In case of melanoma (C32) the number of cells was reduced and the morphology was altered after electroporation and in particular with calcium ions (Table 1 and Fig. 6a). We have observed a significant decrease of cell volume due to cell shrinkage and loss of adhesion by filopodia. However, the levels of AQ-4 were the same as in the control samples without PEF treatment.

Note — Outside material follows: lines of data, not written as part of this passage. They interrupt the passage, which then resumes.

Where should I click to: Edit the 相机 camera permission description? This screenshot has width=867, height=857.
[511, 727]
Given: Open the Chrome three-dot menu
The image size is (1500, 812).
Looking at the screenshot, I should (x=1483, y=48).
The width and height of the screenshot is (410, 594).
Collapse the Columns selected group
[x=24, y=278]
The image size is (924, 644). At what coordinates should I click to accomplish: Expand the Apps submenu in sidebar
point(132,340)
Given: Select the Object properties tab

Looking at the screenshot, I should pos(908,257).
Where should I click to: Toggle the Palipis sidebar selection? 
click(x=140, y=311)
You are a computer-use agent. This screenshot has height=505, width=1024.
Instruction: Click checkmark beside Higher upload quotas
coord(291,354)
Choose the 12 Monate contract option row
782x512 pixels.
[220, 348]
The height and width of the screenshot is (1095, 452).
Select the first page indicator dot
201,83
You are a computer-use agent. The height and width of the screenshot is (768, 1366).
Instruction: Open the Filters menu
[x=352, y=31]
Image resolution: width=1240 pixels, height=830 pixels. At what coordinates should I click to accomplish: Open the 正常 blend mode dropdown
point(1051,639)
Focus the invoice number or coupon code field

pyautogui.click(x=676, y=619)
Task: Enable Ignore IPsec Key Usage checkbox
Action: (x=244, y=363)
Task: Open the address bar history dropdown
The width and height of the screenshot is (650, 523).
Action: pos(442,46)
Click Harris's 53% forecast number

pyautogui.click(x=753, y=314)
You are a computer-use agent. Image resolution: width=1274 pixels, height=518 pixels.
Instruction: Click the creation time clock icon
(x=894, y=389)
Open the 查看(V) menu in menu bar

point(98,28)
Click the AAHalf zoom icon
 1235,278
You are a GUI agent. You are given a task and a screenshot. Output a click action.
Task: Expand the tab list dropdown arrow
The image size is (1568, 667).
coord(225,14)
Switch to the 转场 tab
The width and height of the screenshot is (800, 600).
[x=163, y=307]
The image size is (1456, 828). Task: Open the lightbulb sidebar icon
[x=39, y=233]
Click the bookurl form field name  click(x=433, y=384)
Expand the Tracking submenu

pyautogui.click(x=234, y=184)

In case of breast adenocarcinoma cells (MCF-7/DX) a slight increase of AQ-4 immunoassayed reaction when exposed to calcium ions was observed. The combination with PEF treatment triggered an increase of AQ-4 expression, i.e. EP6 (97% positive cells with 2 mM Ca2+). At the same time, EP4 parameter caused a slight decrease of the immune reaction, however, cell number was significantly reduced. Colon cancer cells revealed relatively low expression of AQ-4 in control samples (23%), while both calcium ions and electroporation alone increased the immunostained reaction (61% and 78%, respectively). The combined protocols (PEF + CaCl2) enhanced the intensity of the reaction and the percentage of expressing cells for all protocols.
Various levels of expression of VDAC1-porin channel in C32, MCF-7/DX and MC38 cells were also investigated. Amelanotic melanoma and colon cancer cells showed the most intense reaction, whereas lower level of the reaction was exhibited in resistant breast cancer cells. The results of VDAC1 immunoassay are presented in Table 2 and Fig. 7. A significant increase of the immune reaction after calcium electroporation was observed (100% stained cells). The altered cell morphology, i.e. reduction of cell size due to shrinking and a reduced number of cells were detected (Fig. 7a). In case of breast cancer cells the increase of VDAC1 expression was detected for nanosecond protocols EP6, EP7, EP8, and when calcium electroporation was used (Fig. 7b). Similarly, colon cancer cells showed the highest increase of VDAC1 expression when CaEP was used (almost 100% of stained cells). Nanosecond range pulses provoked breaking up of the cells from grouped culture into smaller populations and cell shrinking (Fig. 7c).